Pa. seeks to lift U.S. embargo on Cuban rum
But Congress shows no eagerness to scrap the ban.
Pennsylvania’s Cuban rum run got its start in a chance meeting last fall in the parking lot in front of the state Capitol.
“‘You know, we have rum,’ ” a visiting Cuban government liaison told state Sen. Chuck McIlhinney, who was walking to his car when he was introduced to her as the senator whose committee oversees how alcohol is sold in Pennsylvania. “And I’m like, ‘Yeah, we should buy some.’ ”
A few months later, the agency that controls Pennsylvania’s 600-plus stateowned wine and liquor stores is working to lift the United States’ 55-year-old embargo on Cuban rum, one of the island nation’s best-known products.
A purchase of Cuban rum by the sixth-most populous state would be, by all accounts, the biggest shipment of Cuban rum to the U.S. since John F. Kennedy was president, and could pave the way for the nation’s private spirits wholesalers to follow suit.

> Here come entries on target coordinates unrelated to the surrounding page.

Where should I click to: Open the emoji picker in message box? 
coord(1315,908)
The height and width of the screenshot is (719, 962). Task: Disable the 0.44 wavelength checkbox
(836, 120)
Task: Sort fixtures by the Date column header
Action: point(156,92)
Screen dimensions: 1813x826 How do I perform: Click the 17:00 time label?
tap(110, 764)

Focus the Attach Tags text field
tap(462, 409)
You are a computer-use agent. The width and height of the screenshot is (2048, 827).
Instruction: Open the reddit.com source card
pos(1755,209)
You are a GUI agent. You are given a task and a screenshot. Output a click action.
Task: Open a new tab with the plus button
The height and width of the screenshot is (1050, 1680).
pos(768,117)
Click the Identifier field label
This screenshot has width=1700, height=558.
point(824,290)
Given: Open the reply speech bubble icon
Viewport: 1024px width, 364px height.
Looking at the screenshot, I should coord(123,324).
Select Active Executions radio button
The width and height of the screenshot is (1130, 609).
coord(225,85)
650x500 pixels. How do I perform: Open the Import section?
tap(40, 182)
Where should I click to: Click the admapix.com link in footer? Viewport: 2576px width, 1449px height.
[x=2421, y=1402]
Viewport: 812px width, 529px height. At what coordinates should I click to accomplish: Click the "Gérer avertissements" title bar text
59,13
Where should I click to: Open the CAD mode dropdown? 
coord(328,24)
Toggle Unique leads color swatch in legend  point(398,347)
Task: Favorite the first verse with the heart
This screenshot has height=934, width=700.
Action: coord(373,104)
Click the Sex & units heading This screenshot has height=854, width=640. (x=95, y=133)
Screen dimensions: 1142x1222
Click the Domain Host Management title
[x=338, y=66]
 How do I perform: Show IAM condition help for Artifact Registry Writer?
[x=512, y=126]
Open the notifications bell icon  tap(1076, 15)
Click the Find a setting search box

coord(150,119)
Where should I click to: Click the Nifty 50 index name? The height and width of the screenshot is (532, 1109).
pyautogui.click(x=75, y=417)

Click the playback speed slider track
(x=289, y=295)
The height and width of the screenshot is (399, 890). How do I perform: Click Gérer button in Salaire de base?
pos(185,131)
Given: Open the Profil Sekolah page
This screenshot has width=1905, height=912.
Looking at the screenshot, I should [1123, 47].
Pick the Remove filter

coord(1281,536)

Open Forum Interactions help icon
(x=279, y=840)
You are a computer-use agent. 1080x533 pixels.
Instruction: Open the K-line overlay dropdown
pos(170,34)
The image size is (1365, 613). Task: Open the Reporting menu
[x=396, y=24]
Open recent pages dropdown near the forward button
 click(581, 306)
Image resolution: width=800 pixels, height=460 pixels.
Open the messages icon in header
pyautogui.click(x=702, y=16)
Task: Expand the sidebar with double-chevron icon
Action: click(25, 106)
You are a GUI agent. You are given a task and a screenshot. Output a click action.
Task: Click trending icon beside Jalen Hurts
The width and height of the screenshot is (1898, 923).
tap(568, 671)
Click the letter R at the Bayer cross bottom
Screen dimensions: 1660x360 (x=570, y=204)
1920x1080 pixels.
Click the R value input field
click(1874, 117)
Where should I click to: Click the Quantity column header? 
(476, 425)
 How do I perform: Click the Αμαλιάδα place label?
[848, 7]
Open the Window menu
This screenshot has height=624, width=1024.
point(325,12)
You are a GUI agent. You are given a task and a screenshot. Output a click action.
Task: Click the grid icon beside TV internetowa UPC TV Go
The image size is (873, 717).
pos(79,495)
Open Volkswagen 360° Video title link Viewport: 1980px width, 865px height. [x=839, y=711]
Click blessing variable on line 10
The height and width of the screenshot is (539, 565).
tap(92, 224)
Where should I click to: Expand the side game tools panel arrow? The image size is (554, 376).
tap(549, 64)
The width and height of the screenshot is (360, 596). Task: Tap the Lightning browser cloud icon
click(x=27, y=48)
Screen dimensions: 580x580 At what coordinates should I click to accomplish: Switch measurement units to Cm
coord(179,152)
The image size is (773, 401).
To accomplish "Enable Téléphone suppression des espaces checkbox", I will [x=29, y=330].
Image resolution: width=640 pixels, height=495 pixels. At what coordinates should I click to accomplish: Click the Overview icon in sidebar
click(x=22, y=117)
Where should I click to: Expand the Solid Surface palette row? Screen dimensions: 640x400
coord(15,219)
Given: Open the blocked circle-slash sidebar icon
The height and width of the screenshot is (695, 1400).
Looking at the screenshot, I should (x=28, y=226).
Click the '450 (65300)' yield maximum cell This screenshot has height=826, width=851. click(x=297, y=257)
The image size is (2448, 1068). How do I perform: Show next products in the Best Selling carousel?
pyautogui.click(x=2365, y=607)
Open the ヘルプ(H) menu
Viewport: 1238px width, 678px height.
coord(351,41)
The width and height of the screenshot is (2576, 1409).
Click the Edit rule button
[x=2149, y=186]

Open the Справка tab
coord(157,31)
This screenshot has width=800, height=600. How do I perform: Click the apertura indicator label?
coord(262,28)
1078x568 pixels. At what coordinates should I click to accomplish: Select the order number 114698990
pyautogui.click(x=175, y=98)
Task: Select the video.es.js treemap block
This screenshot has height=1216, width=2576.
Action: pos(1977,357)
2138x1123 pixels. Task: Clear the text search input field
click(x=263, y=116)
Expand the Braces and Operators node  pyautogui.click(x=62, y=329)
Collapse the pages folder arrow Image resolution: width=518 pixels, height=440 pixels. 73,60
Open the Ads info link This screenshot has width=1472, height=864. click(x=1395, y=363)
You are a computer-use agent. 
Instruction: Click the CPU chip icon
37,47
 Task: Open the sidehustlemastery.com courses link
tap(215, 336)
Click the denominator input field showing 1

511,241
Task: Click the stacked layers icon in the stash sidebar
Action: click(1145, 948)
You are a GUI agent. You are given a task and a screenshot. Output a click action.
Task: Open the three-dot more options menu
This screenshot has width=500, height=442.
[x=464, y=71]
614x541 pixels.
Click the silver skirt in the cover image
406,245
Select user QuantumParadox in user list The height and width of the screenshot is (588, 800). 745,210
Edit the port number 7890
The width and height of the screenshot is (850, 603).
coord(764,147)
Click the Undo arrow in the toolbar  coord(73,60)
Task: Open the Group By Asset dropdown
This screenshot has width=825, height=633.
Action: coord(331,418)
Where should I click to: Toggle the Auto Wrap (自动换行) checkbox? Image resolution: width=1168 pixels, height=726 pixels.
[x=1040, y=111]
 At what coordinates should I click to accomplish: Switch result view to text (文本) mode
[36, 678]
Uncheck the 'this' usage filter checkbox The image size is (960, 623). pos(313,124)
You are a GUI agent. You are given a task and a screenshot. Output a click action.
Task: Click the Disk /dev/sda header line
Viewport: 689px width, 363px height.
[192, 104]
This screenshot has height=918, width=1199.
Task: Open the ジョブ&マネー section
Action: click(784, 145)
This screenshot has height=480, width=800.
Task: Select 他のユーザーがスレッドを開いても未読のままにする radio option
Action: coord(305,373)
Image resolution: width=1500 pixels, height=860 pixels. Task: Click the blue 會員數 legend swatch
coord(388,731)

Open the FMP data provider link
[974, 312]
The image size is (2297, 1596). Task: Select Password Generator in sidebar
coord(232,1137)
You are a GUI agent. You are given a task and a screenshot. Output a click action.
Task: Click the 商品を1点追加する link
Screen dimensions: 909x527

The embargo is on virtually all imports from and exports to Cuba, including rum. If Pennsylvania is successful, it would be the first import of a product produced entirely by the Communist state. The administration of former President Barack Obama allowed imports of charcoal produced by worker-owned cooperatives.
In recent days, the Pennsylvania Liquor Control Board submitted the initial paperwork to begin the application process, an agency spokeswoman said, and is now working to provide additional documentation required by the federal government. There’s reason for hope. The federal government office that enforces the Cuban embargo has begun granting licenses to allow limited exchanges of goods and services under regulations written by the Obama administration that reflect his 2014 move to restore diplomatic relations between the two nations.
There is also reason for pessimism.
Before he assumed the presidency on Jan. 20, Donald Trump criticized the detente between the U.S. and Cuba, tweeting that he might “terminate” it. New federal regulations on Cuba are expected, and Congress shows no eagerness to scrap the embargo.
“We are, as we all know, in a transitional moment,” said Pedro Freyre, a Miami-based lawyer who leads the international law practice Akerman LLP. “The new administration has sent mixed signals on Cuba . ... Nobody really knows where this will end.”
For Cuba, which ships rum to more than 120 countries, breaking the rum embargo would undoubtedly be an economic boon. The United States is the world’s biggest rum consumer.
For Pennsylvania? A feather in its cap and more money for a state-controlled liquor system.